I have already done the proof, but I just want to make sure it is correct!
f: ZxZ -> Z f(m,n)=m+n
Prove that f is onto using the definition of onto.
Proof
Suppose that f(m,n)=m+n.
Let a∈Z.
Then, f(m,n)=a iff m+n=a iff m=a-n which is in Z.
Therefore, f(m+n)=m+n is onto.
Is this correct? Or proper?
Thanks.
you can think of a function as something which starts at a source "a", and "hits a target b":
f:a→b
the only restriction is that each source can only pick "one target".
normally, the unique target of a, is called f(a), so we can write: f:a→f(a).
a function is onto if: "every target gets hit". what that means is: given any target b, we have to find at least one source a with f:a→b, that is at least one a with f(a) = b, for every b.
in YOUR function, the targets live in the set of integers. so to prove that f is onto, we need to find a pair (ANY pair) that adds to a given integer k, and we have to do this for EACH integer k.

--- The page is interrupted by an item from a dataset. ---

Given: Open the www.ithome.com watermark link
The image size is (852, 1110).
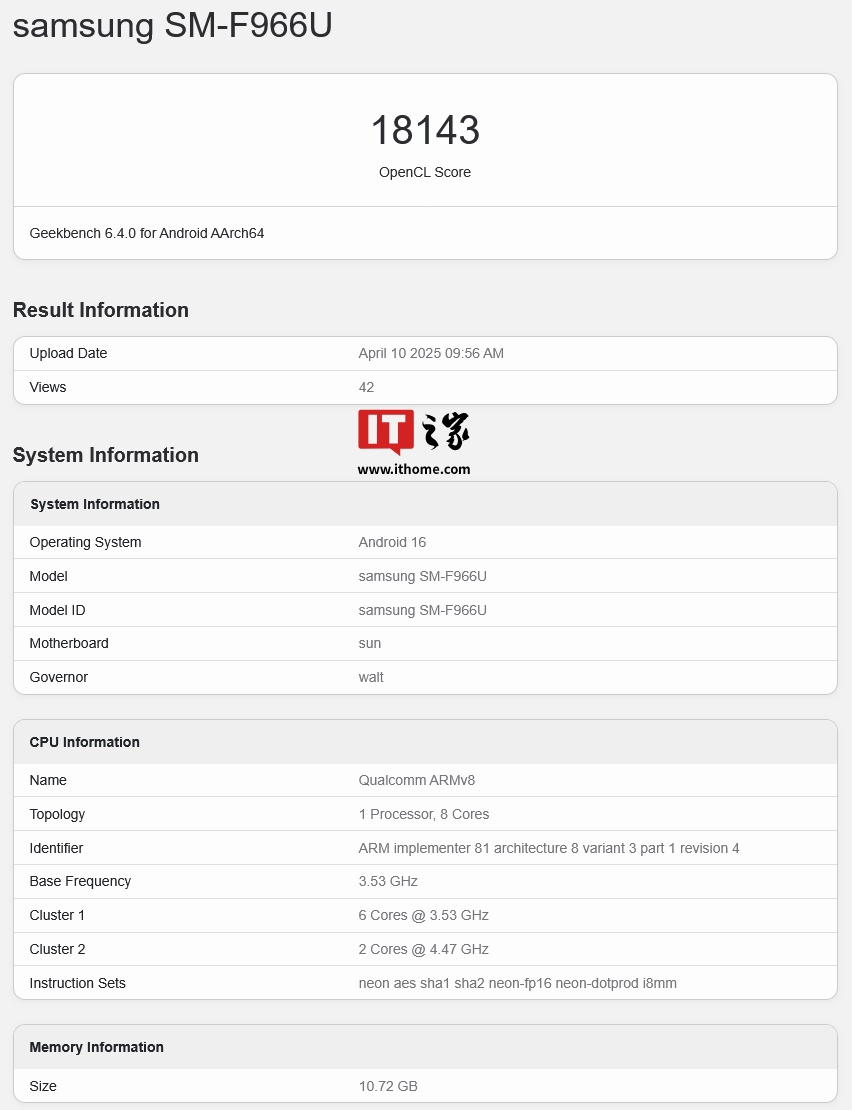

well, one such pair is (k,0)...another is (0,k). for both of these pairs, it is straightforward to verify that:
f(k,0) = k+0 = k
f(0,k) = 0+k = k.
but, pick your favorite integer m (it doesn't matter which one you pick, just pick one, and stick with it).
then the pair (m,k-m) will work just as well:
f(m,k-m) = m+(k-m) = (m+k)-m = (k+m)-m = k+(m-m) = k+0 = k. the thing to be clear about, is that while we are doing this for each k, it is conceptually clearer, if we use the same "m", over and over. Plato chose m = 0, from which i deduce that 0 is his favorite integer.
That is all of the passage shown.